§ TASK DIRECTIONS:
Pull every line with "LinkedIn" from the entries below.

§ EXERCISE DATA:

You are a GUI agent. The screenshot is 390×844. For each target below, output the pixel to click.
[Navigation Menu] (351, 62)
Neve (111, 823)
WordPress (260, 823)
* * *
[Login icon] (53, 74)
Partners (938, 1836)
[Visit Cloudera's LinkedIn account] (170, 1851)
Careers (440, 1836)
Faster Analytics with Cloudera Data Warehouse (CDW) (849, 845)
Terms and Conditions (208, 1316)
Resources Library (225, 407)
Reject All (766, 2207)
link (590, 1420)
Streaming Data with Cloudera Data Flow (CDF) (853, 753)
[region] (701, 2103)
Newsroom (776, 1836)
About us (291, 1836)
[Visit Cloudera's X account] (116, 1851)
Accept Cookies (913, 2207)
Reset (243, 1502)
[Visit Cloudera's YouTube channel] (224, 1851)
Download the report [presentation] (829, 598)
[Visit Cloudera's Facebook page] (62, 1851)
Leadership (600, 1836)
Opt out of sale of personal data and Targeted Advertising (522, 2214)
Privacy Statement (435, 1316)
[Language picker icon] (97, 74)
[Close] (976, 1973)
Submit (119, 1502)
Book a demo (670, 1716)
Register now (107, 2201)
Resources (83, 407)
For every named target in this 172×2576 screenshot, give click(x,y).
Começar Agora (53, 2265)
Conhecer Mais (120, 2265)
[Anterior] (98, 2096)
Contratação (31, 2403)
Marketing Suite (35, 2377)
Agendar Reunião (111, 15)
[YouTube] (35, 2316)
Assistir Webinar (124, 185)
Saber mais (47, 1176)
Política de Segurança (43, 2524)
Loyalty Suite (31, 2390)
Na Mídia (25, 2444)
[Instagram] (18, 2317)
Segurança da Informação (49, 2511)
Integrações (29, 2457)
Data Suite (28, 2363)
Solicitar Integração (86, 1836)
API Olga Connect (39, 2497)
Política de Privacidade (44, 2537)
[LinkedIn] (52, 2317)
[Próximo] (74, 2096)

§ RESPONSE AREA:
[Visit Cloudera's LinkedIn account] (170, 1851)
[LinkedIn] (52, 2317)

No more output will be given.